Our Native Daughters Tell Updated, ‘Crucial’ Stories of Black Women Throughout American History
On the red carpet leading up to the 2019 Americana Honors & Awards ceremony, Our Native Daughters explained to The Boot that they were honored by their nomination (in the category of Duo / Group of the Year), but perhaps even more excited to be nominated on the heels of an album consisting of retooled and updated historical stories, told from the perspective of black women.
"I think that's a beautiful distinction," the group's Allison Russell explains of not only being nominated, but being nominated surrounding such an important project. "I think we all felt the spirits in the room when we were singing together and writing together, and felt that sense of standing on the shoulders of our ancestors.
"We are our ancestors' wildest dreams," she adds. "They couldn't have imagined the kind of agency and freedom that we have."
Our Native Daughters consists of Rhiannon Giddens, Amythyst Kiah, Leylah McCalla and Allison Russell.

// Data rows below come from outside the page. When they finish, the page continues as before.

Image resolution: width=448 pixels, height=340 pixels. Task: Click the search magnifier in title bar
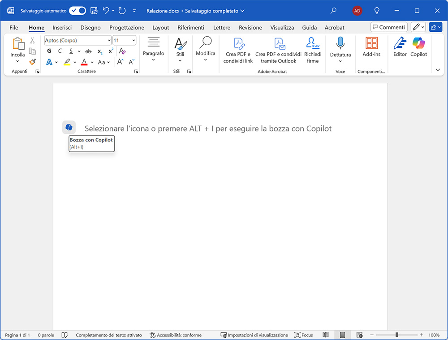333,10
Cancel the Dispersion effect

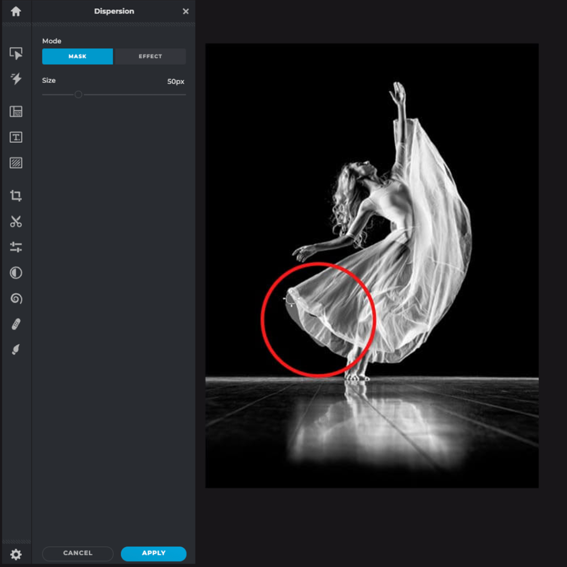(x=78, y=553)
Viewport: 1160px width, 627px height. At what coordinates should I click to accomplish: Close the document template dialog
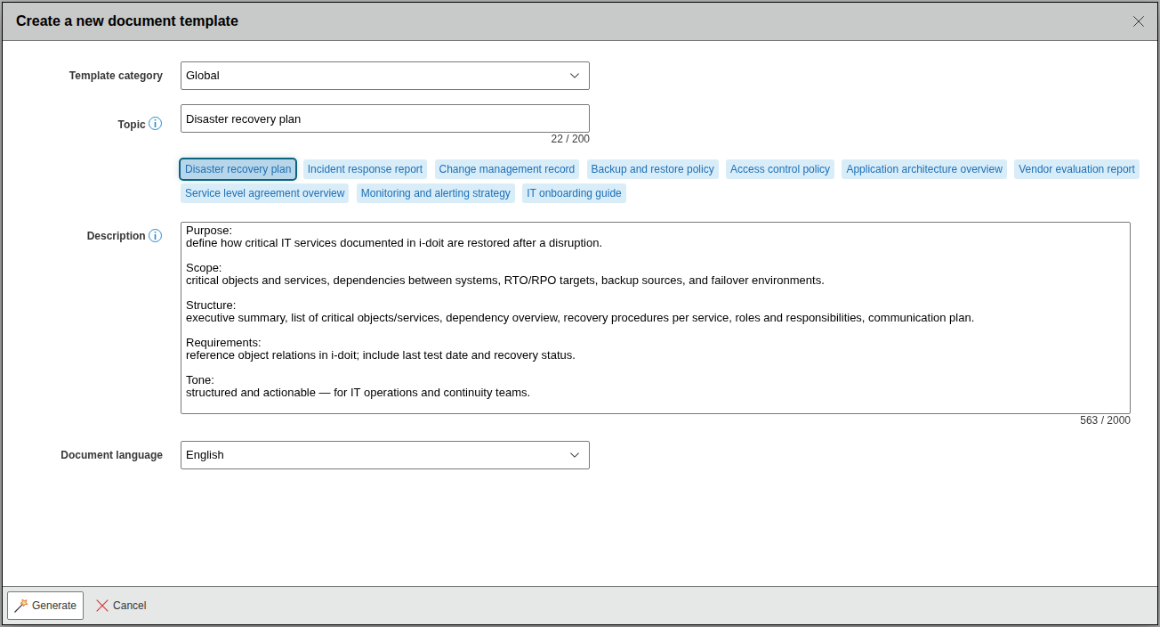click(x=1139, y=21)
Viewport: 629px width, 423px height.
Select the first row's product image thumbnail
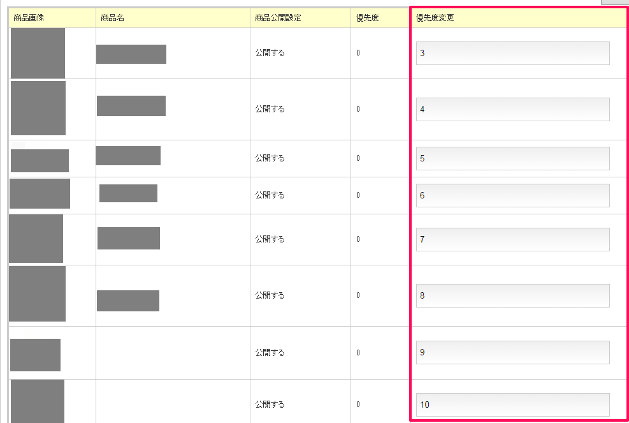click(38, 53)

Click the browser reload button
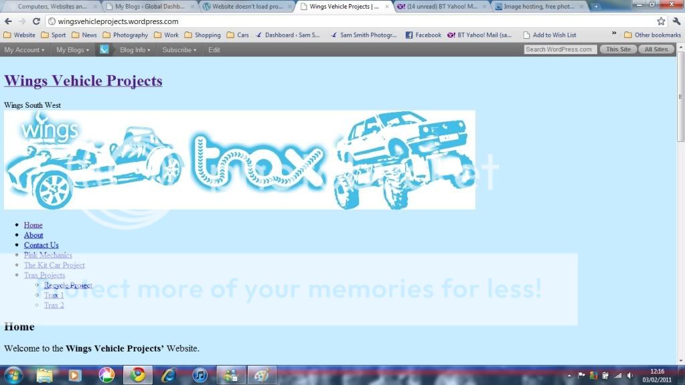pos(36,21)
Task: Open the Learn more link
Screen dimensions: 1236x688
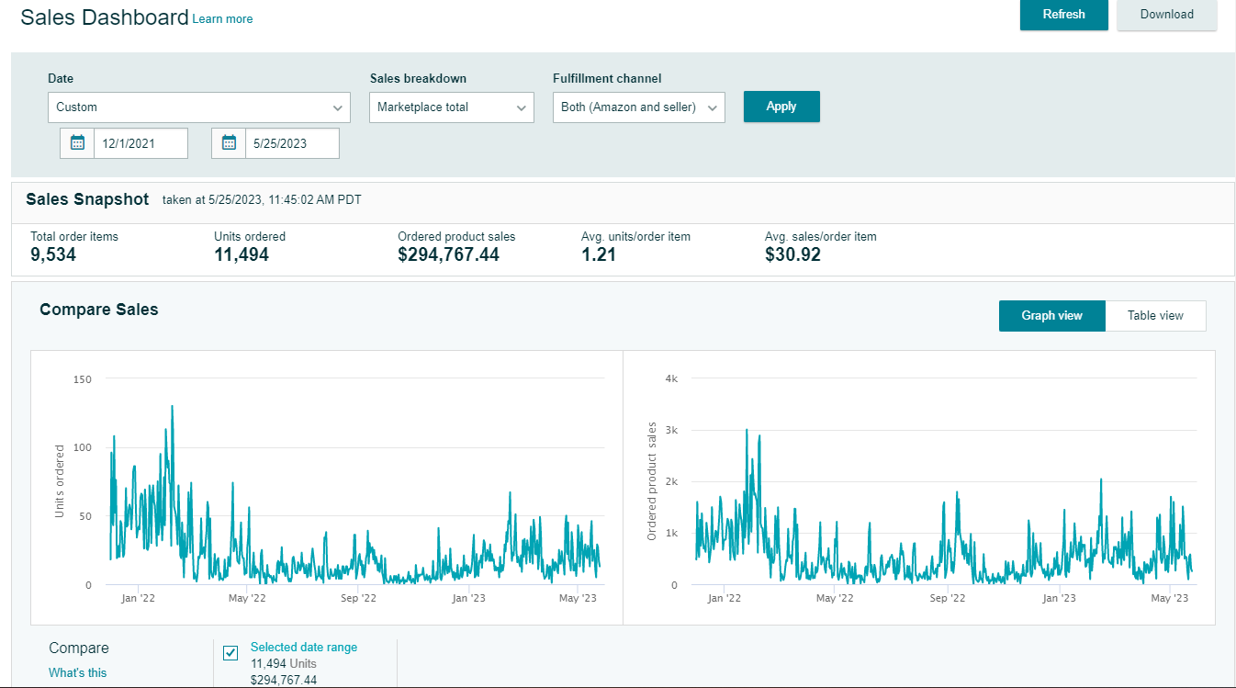Action: point(222,19)

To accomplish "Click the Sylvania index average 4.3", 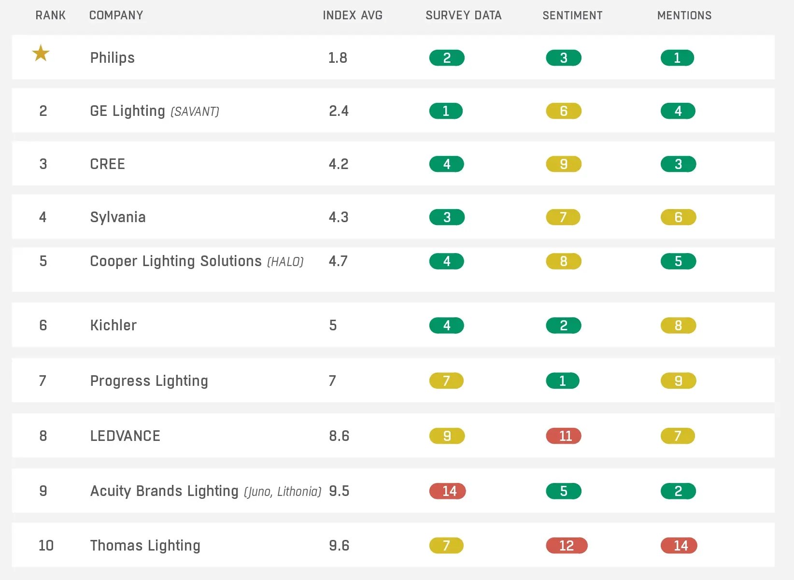I will [x=339, y=217].
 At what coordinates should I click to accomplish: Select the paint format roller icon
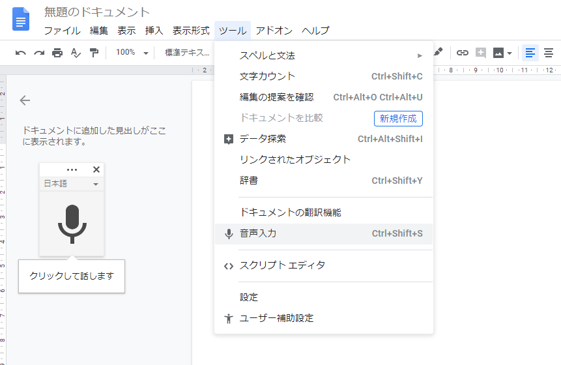[x=94, y=53]
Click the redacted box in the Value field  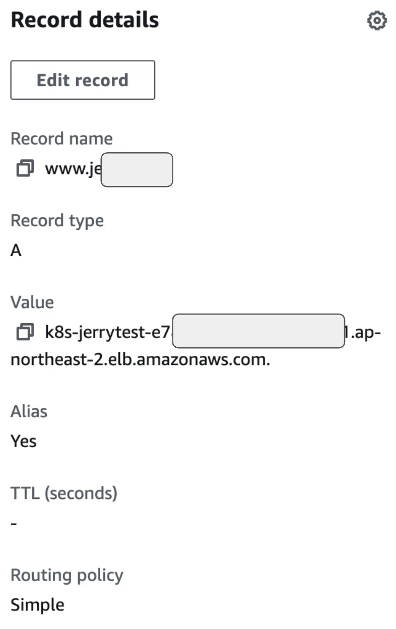(x=258, y=331)
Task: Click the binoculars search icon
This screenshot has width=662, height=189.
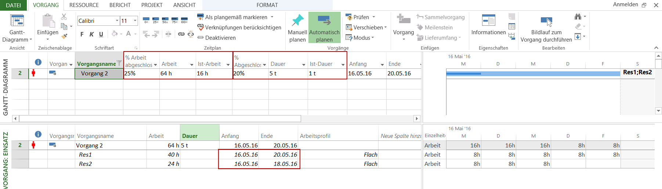Action: click(578, 17)
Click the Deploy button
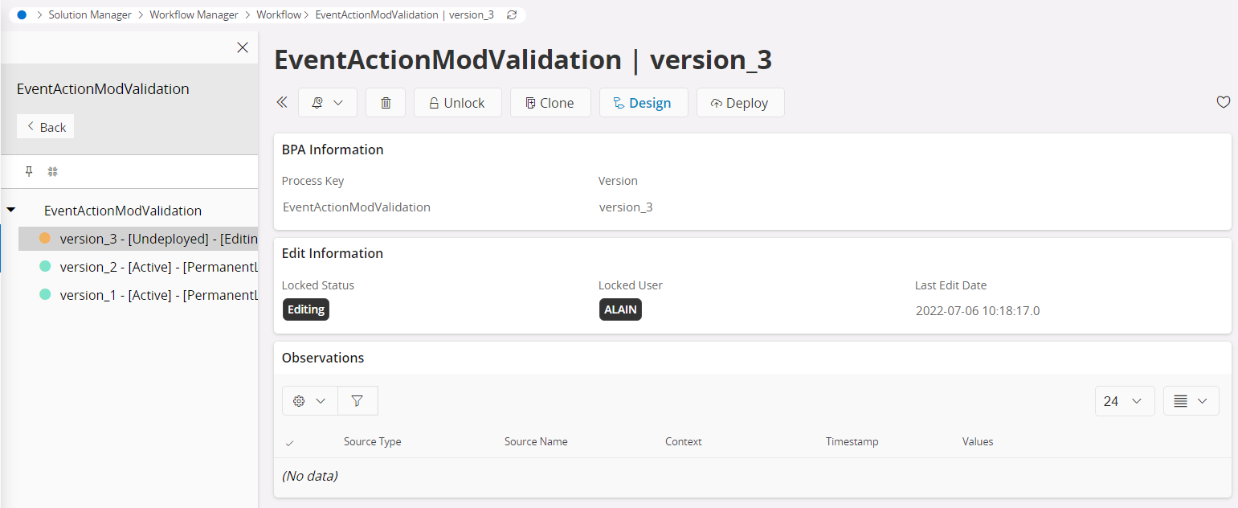 pyautogui.click(x=740, y=103)
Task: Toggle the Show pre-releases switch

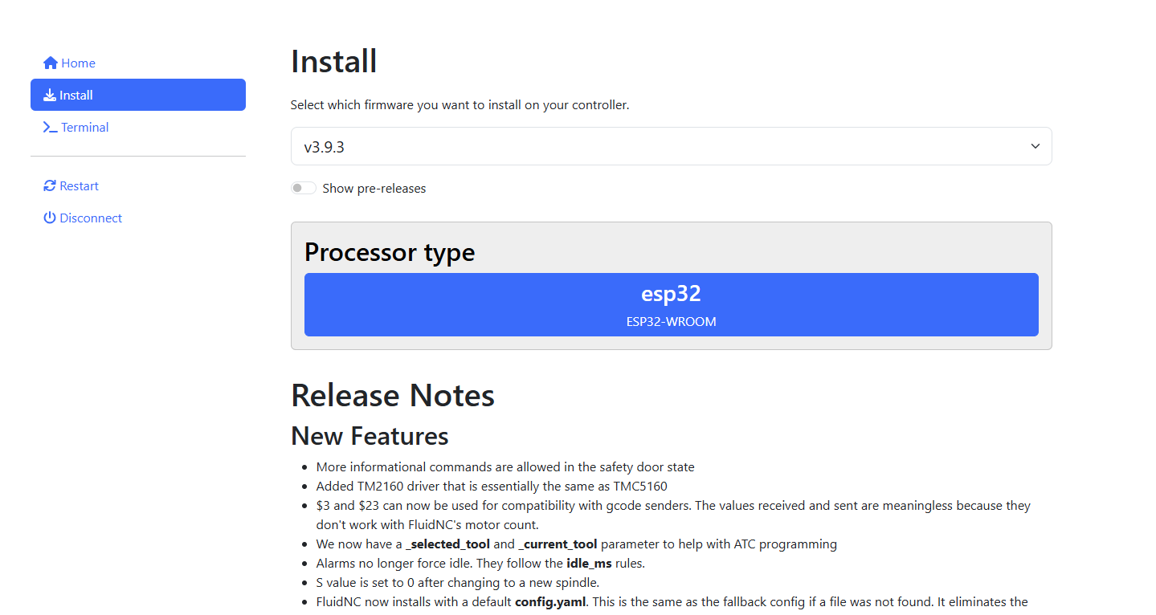Action: pyautogui.click(x=304, y=188)
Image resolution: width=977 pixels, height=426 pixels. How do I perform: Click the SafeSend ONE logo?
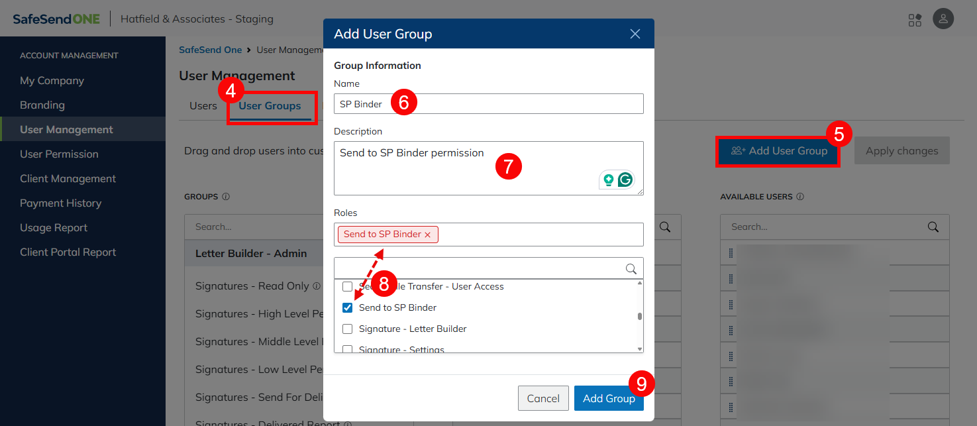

On their 2019 album, Songs of Our Native Daughters, the quartet brings old folk songs and slave spirituals back to the surface, re-framing them for modern ears. From triumphant (such as in "Black Myself") to grief-stricken (in "Mama's Cryin' Long"), the project casts an eye toward America's turbulent history of oppression.
Listeners to Songs cannot mistake the project for a look back at no-longer-relevant issues. While the circumstances may have changed, the problems raised in its songs still exist today. Nowhere is this fact clearer than in "Barbados," the album's third track: The first lines speak from the perspective of a white person living in time of American black slavery, who is troubled by the moral ramifications of commodifying human lives, but finds reasons not to speak out against the slave trade.
"What? Give up our desserts, our coffee and tea?" the person worries when confronted with the prospect of giving up slave-harvested sugar products, adding that if Americans gave up purchasing black slaves, those same people would simply be bought by "the French, Dutch and Danes." Though today's listeners may view this narrative as a purely historical one that has little to do with them today, the verses that follow draw a clear connection between slavery in the 17th and 18th centuries and mine workers and child laborers today.
"I pity them greatly, but I must be mum / For what about nickel, cobalt, lithium? The garments we wear, the electronics we own / What? Give up our tablets, our laptops and phones?" the song continues. "Sitting here typing, it seems well worth the price / And you there, listening on your favorite device / This bargain we're in, well, it's not quite illicit / So relax, my friend, we're not all complicit," the lyrics add, speaking directly to listeners about the choices they make -- and what atrocities, in fact, these choices may support.
As much as Songs is informed by the past, Our Native Daughters agree that they're equally focused on the future -- and the future of women and artists of color in music and beyond. "For the future of the world, women taking their places as equals is kind of crucial," the band points out. "We're not going to survive as a species, I believe -- kind of heavy, but that's my view -- if we can't acknowledge the equality of women and uplift women's contributions, and appreciate them and acknowledge them."
With the advent of groups such as the Highwomen, along with an ever-louder conversation surrounding women's equality in country music, Our Native Daughters see reason to hope for a more balanced future. "Because [women and artists of color] have always been there. It's not like it's new," they go on to say. "It's just that -- hopefully -- there's more awareness of the prejudice that's come before, and the marginalization that's come before, and we're shifting that dialogue."
As for the future of their band, specifically? "We're gonna get matching Nudie Suits and we're gonna get a big Cadillac Escalade," jokes Giddens.
"But no, I don't know what's gonna happen," she continues, adding that one thing the four artists do know as that they'll continue working together. "We love writing together, and we really enjoy playing together, so we know there's something. Exactly what, when and how, we're still figuring that out. But what I've heard everybody [in this group] say, at one point or another, is that this collaboration just means a lot."
That's true not only because of the friendship and creative synergy between the four women, but also because the group allows them a break from the position of being the only artist of color in a given situation. Though the Americana genre has seen the emergence of artists such as Yola, the War and Treaty and J.S. Ondara, it is still a largely white field.
"[This group] allows us to escape our lonely position as the only one," Giddens adds. "It's not just like, 'Oh look, we're a group of black women, yay.' We each have a connection to the music that is very similar, as well, [in terms of] what we think is important. That's kind of rare. And the fact that we all happen to represent these things, it's a lot of things coming together. It's really beautiful."